■ **What is needed**:
Could you retype all of the entries exactly, without their pictures?

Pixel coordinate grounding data

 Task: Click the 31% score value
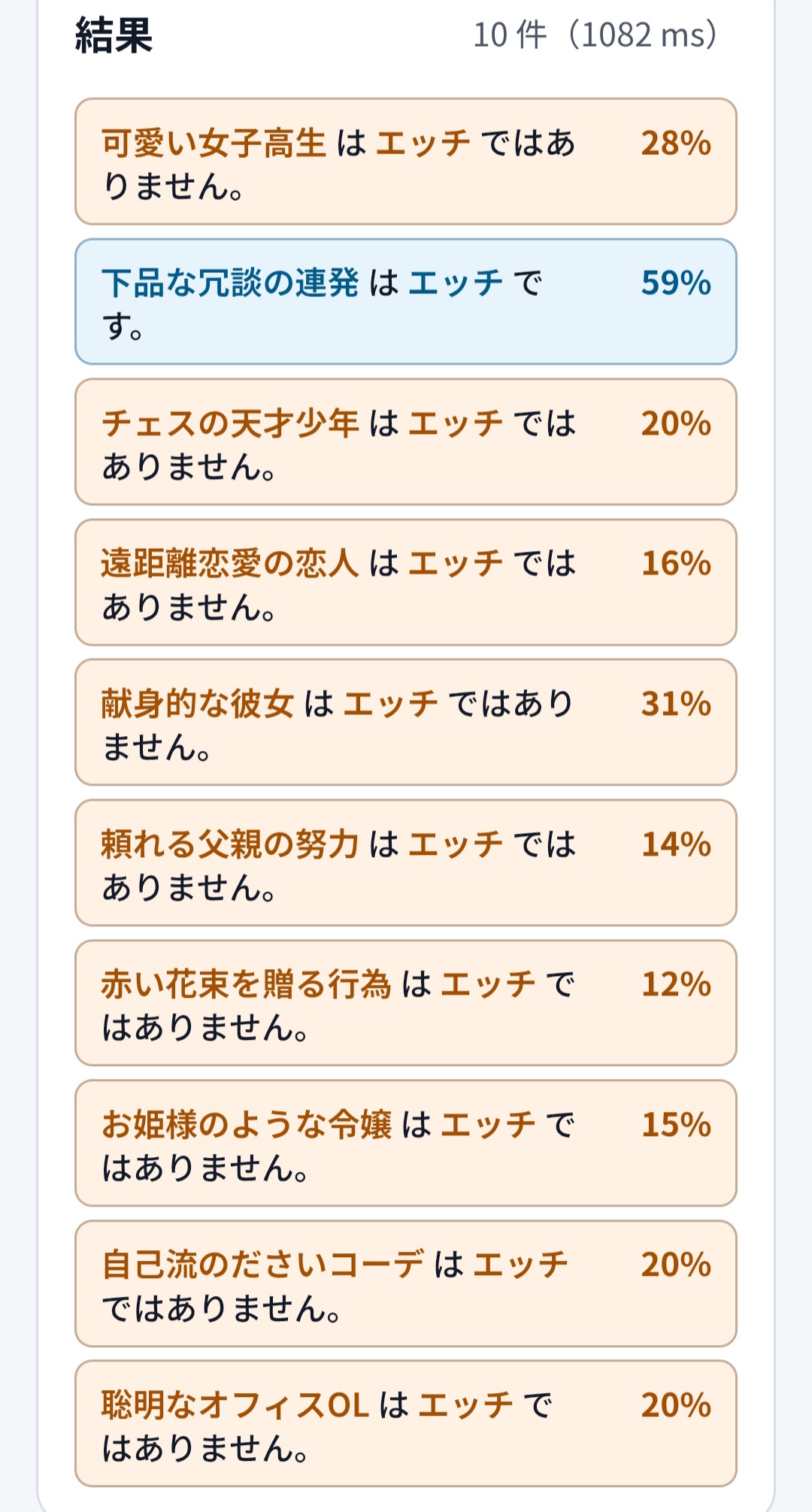tap(676, 704)
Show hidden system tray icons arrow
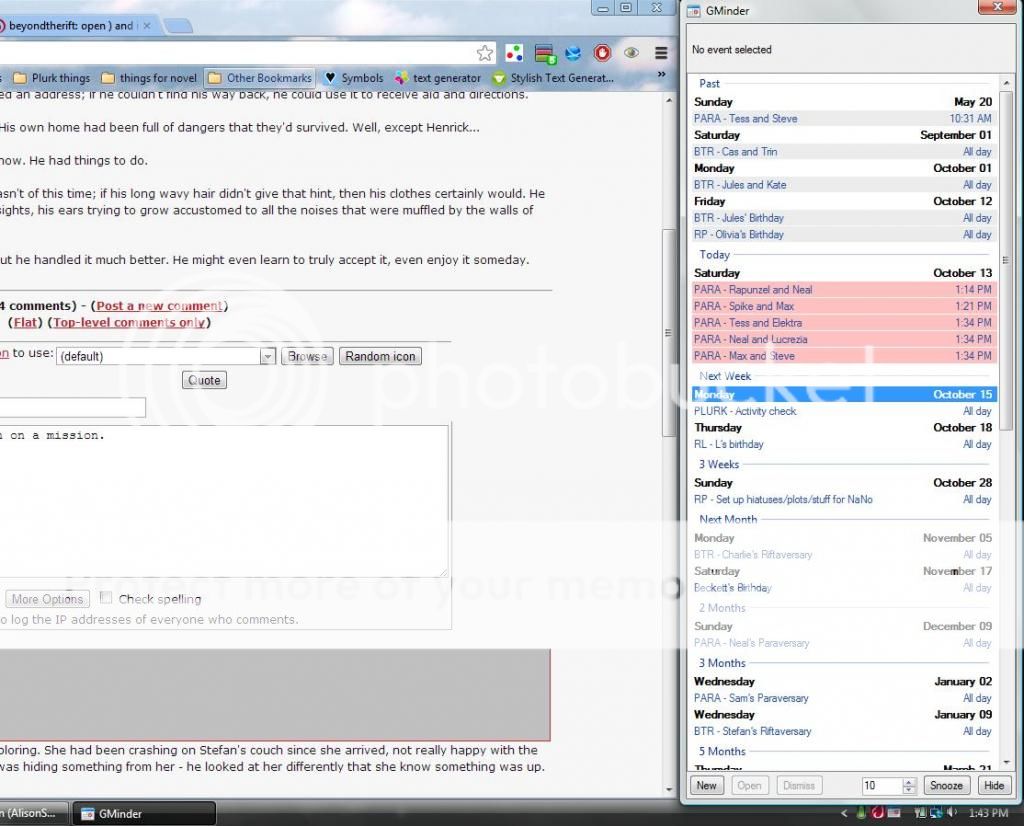 (x=845, y=813)
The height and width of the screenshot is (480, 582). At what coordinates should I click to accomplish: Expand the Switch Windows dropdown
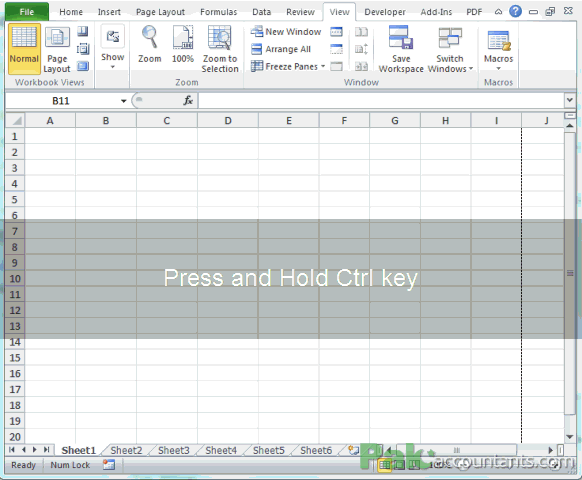click(x=450, y=49)
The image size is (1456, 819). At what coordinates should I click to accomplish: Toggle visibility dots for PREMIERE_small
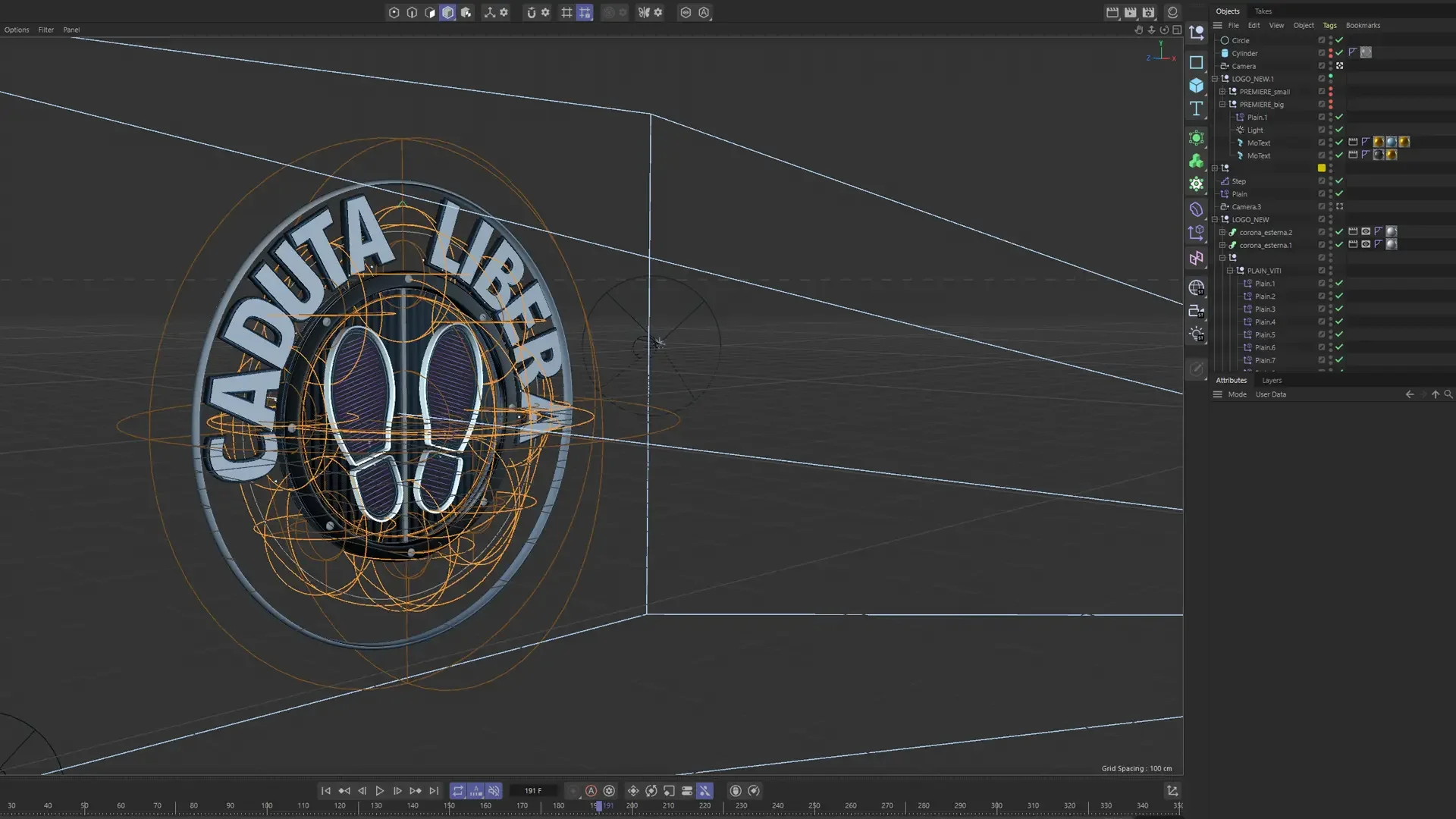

■ **Response box**:
 Task: Click the 31% score value
tap(676, 704)
Show hidden system tray icons arrow
 (x=845, y=813)
The height and width of the screenshot is (480, 582). At what coordinates should I click to accomplish: Expand the Switch Windows dropdown
click(x=450, y=49)
The image size is (1456, 819). At what coordinates should I click to accomplish: Toggle visibility dots for PREMIERE_small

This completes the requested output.